Based on the data collected in those surveys, researchers believe the population is continuing to grow, with about two young osprey born per nest, twice the minimum needed to maintain a stable population.
"The results from this year were really positive for ospreys. You can never complain when you're about twice the minimum productivity needed, so we can expect the population to keep growing," said Kathleen Clark, the biologist at the Division of Fish and Wildlife who helped lead the osprey survey project.
That's a vast improvement over 1973, when destruction of habitat and use of DDT-based insecticides reduced the state's osprey population to just 53 pairs. The next year, New Jersey listed the "fish hawks" as endangered.
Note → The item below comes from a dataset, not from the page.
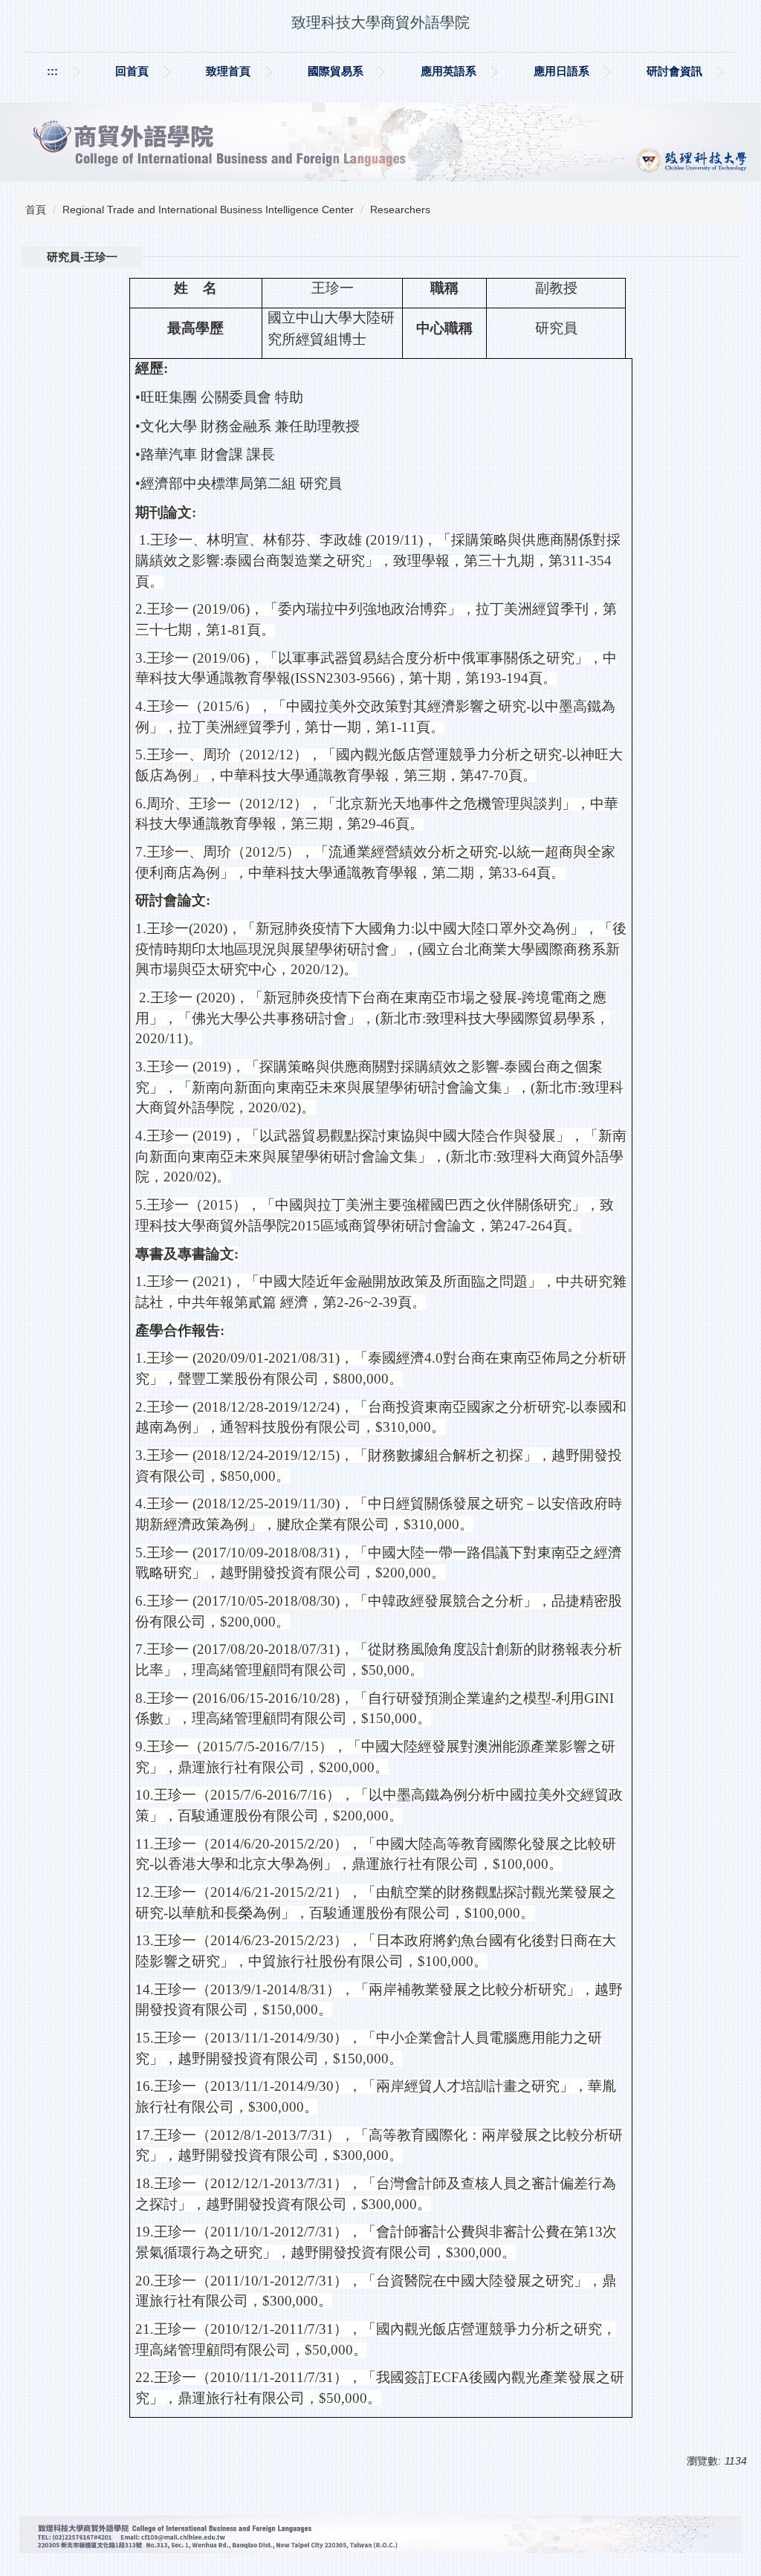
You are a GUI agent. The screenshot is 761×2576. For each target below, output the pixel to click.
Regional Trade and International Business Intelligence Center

Conservation efforts and a ban on DDT saw a boom in the osprey population, with the birds upgraded to "threatened" status in 1985. The next time ospreys are up for a bird status review, they will likely be upgraded again, Clark said, based on the growth in the population.
With a diet that consists almost entirely of fish, ospreys are important as indicators of environmental health, Clark said. The fact that their numbers have rebounded suggests an abundance of healthy fish and robust aquatic systems, she said.
Ospreys also thrive in a variety of areas, making them useful for comparing the health of, say, the Atlantic Coast vs. the Delaware Bay. The osprey population on the coast grew rapidly in the 1980s and '90s, Clark said, while the bay population struggled to recover, reflecting higher toxin levels in the Delaware Bay.
As ospreys move away from being an endangered icon of environmentalism, Clark said, the state will shift its focus off the birds, making citizen participation more important.
"When I started in my career 30 years ago, ospreys were one of our focal species," she said, describing efforts to increase the number of large nesting platforms that have been built across the region. "Once they looked like they were getting stable, we were pulling back our effort on it."
This year, project members placed red bands on young ospreys, a new initiative to encourage citizen observation. In addition to the traditional bands used by scientists to track bird migration and age, the new bands will allow photographers and observers to go online to report a red-banded osprey.
Citizen observations will allow scientists to monitor bird sightings and learn more about foraging habits, migration routes, and life span.
Plus, Clark said, ospreys are generally tolerant of human observation, making them a useful way to connect the public with environmental research.
"It also helps us tell stories about the ospreys . . . where this bird came from, where it was going," she said. "When people can connect to some of those individual stories and really understand how far those birds are flying every year, it helps people gain an appreciation for wild animals and how they make their living."